その主演を務めるのが伊藤沙莉さん。歌舞伎町にあるバー「カールモール」のママ兼探偵のマリコ役について、映画撮影の裏側、好きな映画や俳優のお仕事など、さまざまなお話を伺いました。
『探偵マリコの生涯で一番悲惨な日』主演、伊藤沙莉さんにインタビュー
――映画『探偵マリコの生涯で一番悲惨な日』は内田英治監督と片山慎三監督のW監督作品で、ふたりの監督が6つのエピソードを分業して1本の映画に仕上げています。まず、この作品に出演を決めた理由について教えてください。伊藤沙莉さん(以下、伊藤):マリコの恋人が自称・忍者だったり、エイリアンや宇宙船やスパイが出てきたり、本当に奇想天外な話なんですが、脚本を読んだとき、歌舞伎町ならこういうことが起こるんじゃないかと思ったんです。
マリコが勤めるバー「カールモール」に集まる人たちの群像劇でもあり、彼らの人生が交錯して描かれているところも好きでしたし、みんな少し変わっているけど、一生懸命に生きている姿や、ひとつひとつのエピソードがちゃんと心に響く。そこがいいなと思いました。 ――伊藤さんが演じるマリコは親しみやすくて優しい女性ですが、意外な過去の持ち主ですね。
伊藤:かなり壮絶な過去を抱えている女性ですが、それをあからさまに見せず、彼女のキャラクターを映画の中で“漂わせるように演じよう”と考えて撮影に臨みました。
誰にでも隠していることはあると思うし、そう簡単に本当の自分を他人に見せないと思うんです。だから「マリコはこういう人です」とはっきり色は付けず、スクリーンに漂っている感じを出したいと思いました。
ふたりの監督が正反対で面白い!
――今回、内田英治監督と片山慎三監督のふたりの演出を受けていますが、エピソードごとに監督が違うと演出法も違い、大変だったのではないでしょうか?伊藤:逆にやりやすかったです。内田監督、片山監督、それぞれから違う指示が出されるみたいなことは一度もなく、ずっと自由に演じさせてもらいました。
監督がふたりだから「ふたつの映画を撮っているみたい」とはならず、それぞれの現場でずっと新鮮な気持ちのままお芝居ができてありがたかったです。

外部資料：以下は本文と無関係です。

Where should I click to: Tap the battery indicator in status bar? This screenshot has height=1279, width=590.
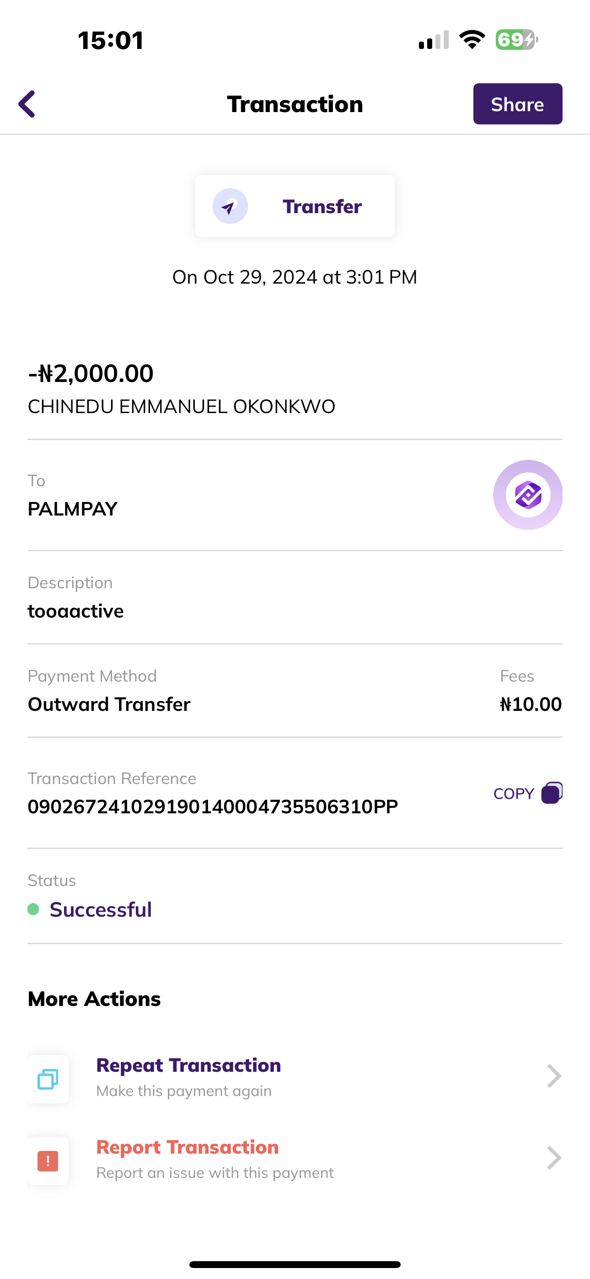[516, 40]
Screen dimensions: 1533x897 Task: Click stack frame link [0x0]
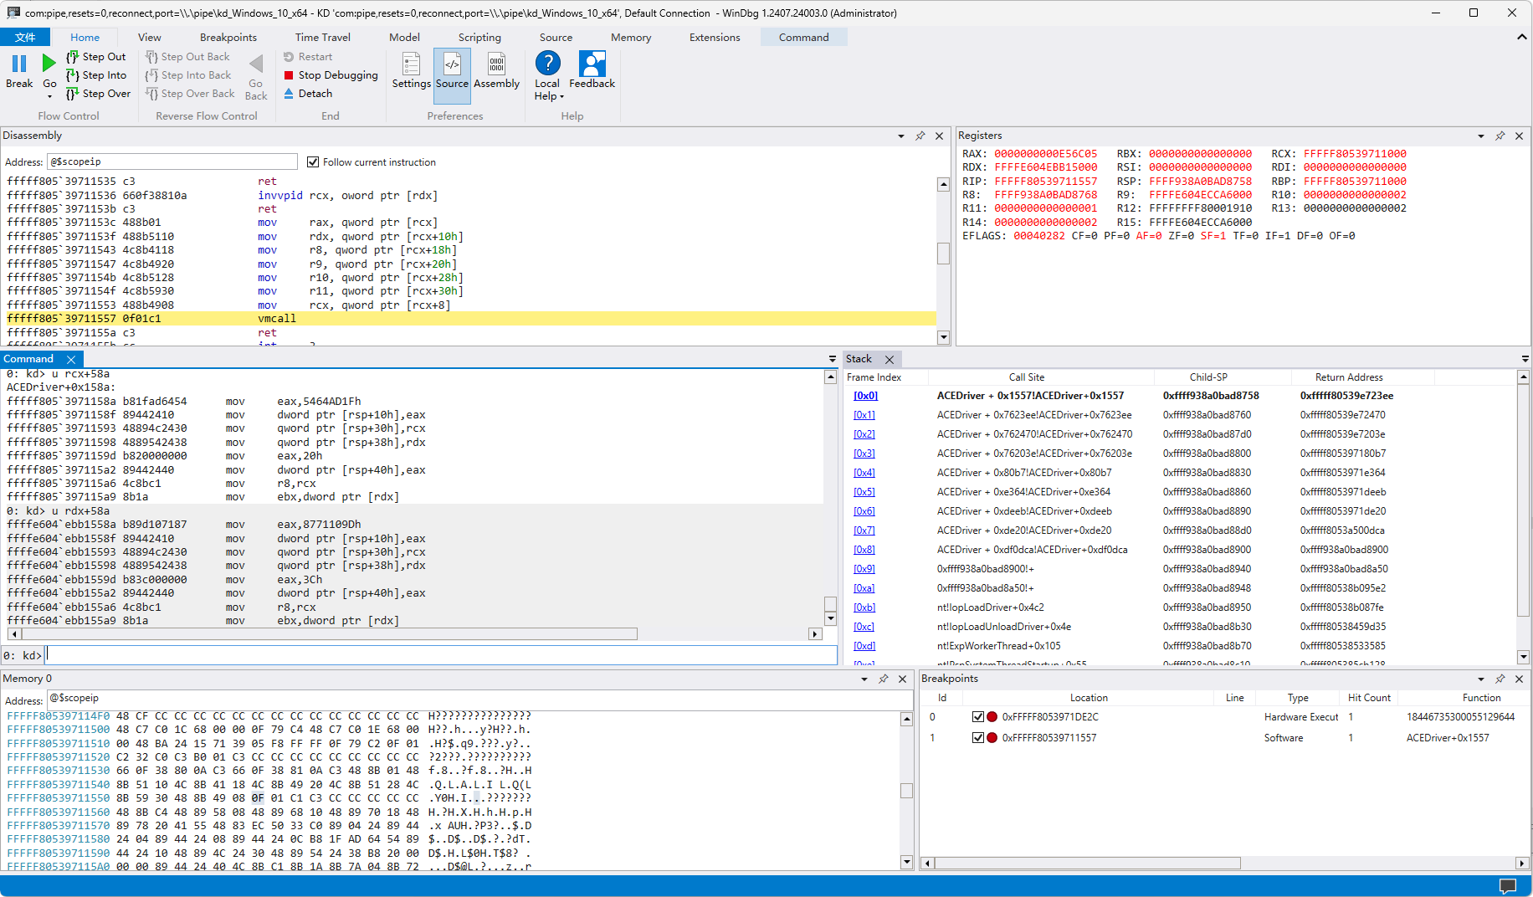pyautogui.click(x=865, y=396)
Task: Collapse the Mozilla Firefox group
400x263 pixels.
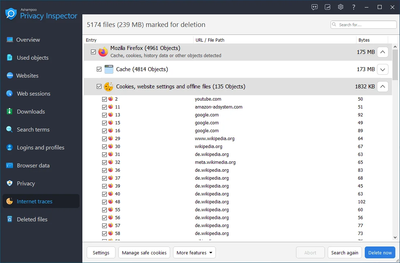Action: tap(382, 52)
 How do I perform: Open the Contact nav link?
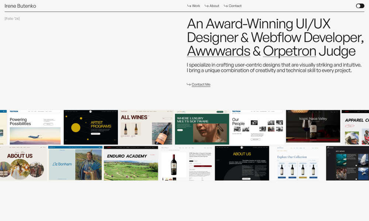point(235,6)
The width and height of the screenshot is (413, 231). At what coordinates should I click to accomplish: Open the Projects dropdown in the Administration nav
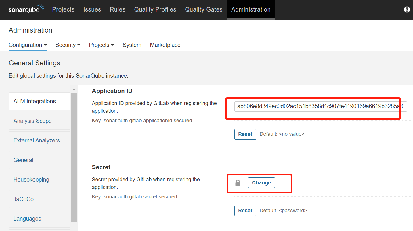tap(101, 45)
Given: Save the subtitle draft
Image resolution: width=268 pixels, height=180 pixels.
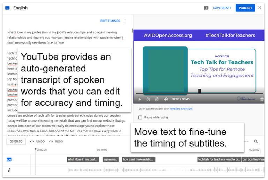Looking at the screenshot, I should tap(222, 8).
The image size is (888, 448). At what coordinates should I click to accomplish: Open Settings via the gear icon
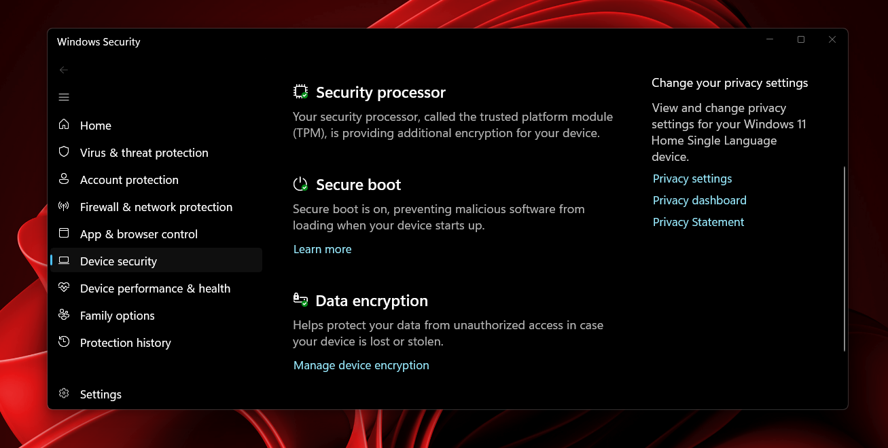(64, 394)
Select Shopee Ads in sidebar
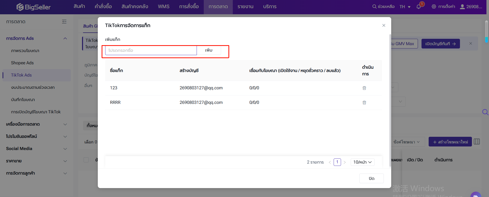The height and width of the screenshot is (197, 489). click(22, 63)
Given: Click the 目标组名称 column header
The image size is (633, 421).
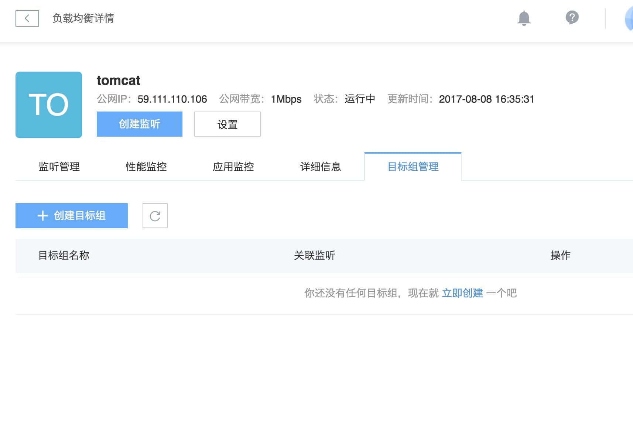Looking at the screenshot, I should click(64, 256).
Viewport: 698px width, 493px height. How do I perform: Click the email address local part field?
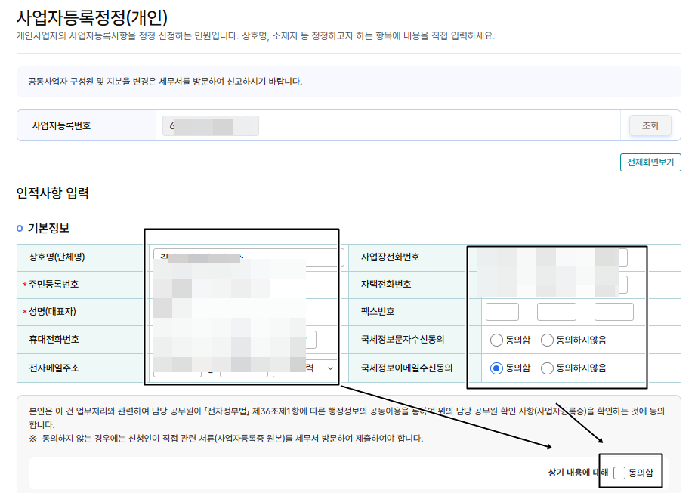point(178,368)
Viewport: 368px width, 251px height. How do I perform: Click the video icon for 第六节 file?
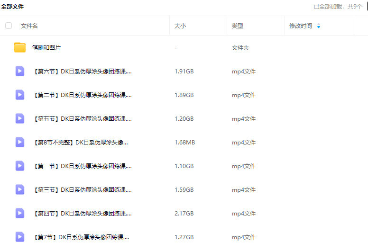pos(20,71)
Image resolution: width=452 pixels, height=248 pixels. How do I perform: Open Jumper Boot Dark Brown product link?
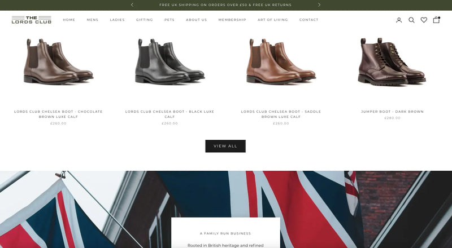tap(392, 112)
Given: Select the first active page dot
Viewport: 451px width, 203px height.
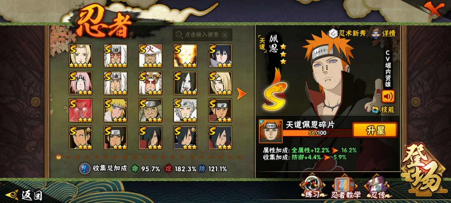Looking at the screenshot, I should (x=59, y=157).
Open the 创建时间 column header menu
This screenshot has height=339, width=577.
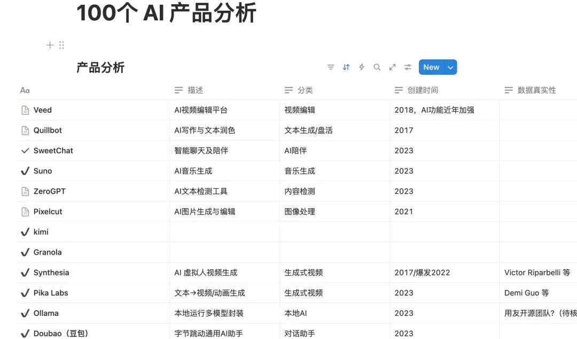point(422,90)
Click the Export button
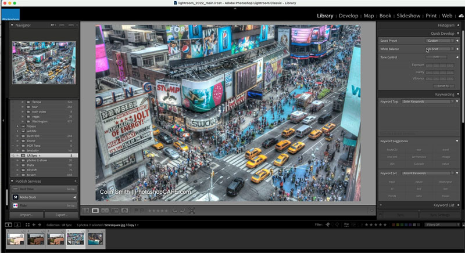Screen dimensions: 465x253 (61, 215)
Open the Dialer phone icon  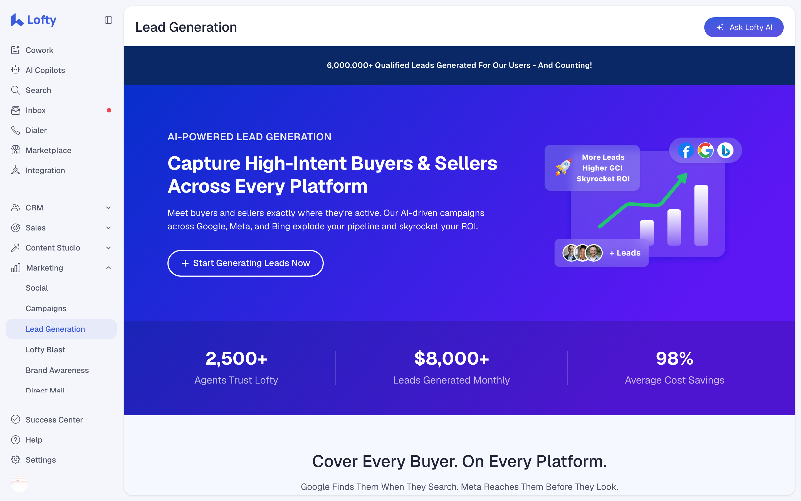tap(16, 130)
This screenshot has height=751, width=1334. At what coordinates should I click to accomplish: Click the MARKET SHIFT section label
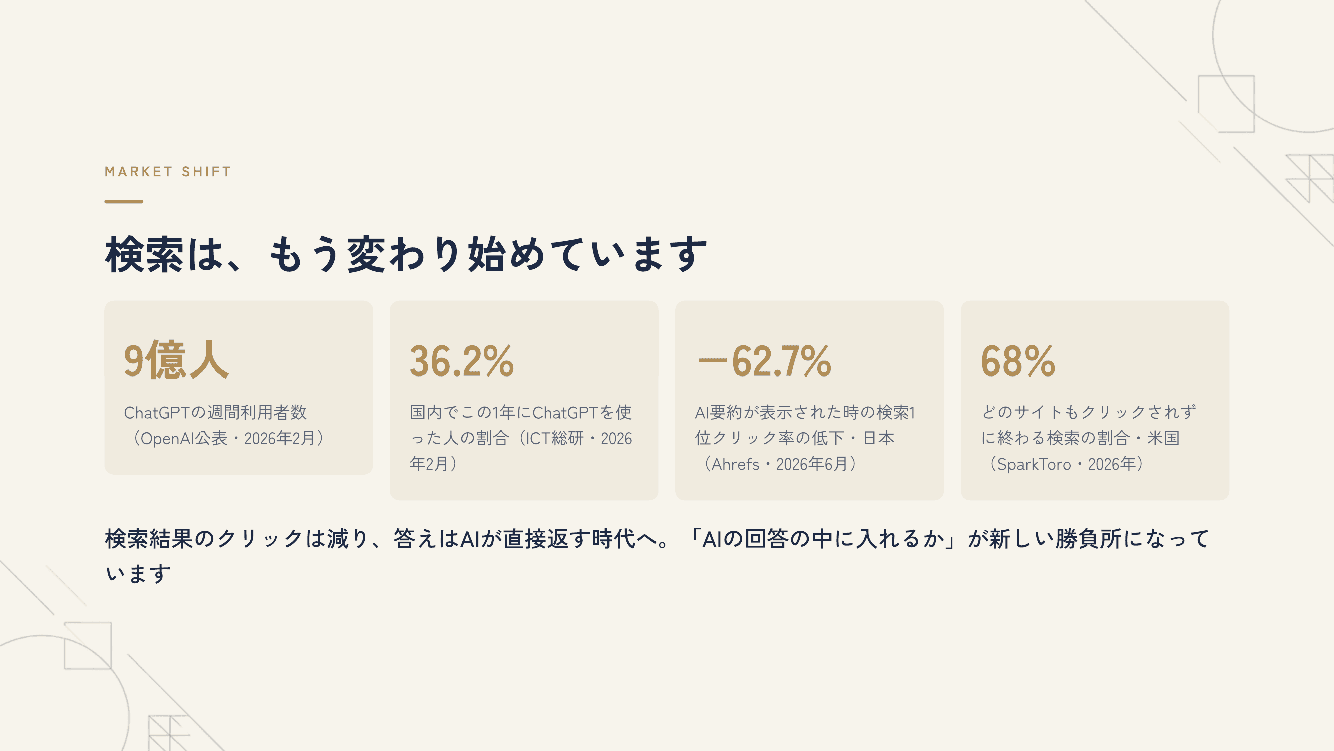click(167, 172)
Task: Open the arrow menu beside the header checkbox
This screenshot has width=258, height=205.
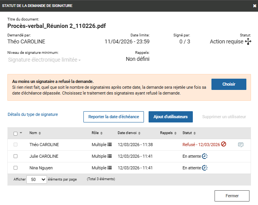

――逆にふたりの監督と仕事をして面白かったことはありますか?
伊藤:ふたりは真逆のタイプなんです。片山監督は腰が低い方で「〇〇をやっていただきたいのですが……いいですか?」という感じで聞いてくださるんですが、内田監督は「じゃあ泣いてみて」とか突然指示を出されるんです。同じ映画に関わっている監督なのに、役者へのアプローチの仕方が真逆というのが面白くて。
私はそれぞれの監督と以前もお仕事をしたことがあるのですが、おふたりの共通点は、モノづくりが心底好きというところです。だから撮影をしているときも監督と一緒にモノづくりをしている感覚があり、それがとても楽しくて仕方がなかったです。 ――マリコに共感するところはありましたか?
伊藤:マリコは基本的に受け身なんですね。バーのママとしてお客さんが来るのを待ったり、探偵として依頼を受けたり、常に誰かの言葉や行動を受けて動き出す人。私もあまり能動的なタイプではないので、そういうところは共通しているかもしれません。
あとマリコは、いろいろな出来事に巻き込まれていきますが、どこか自ら巻き込まれに行っているような一面もあるんですよ。そういうところが好きだし、共感できました。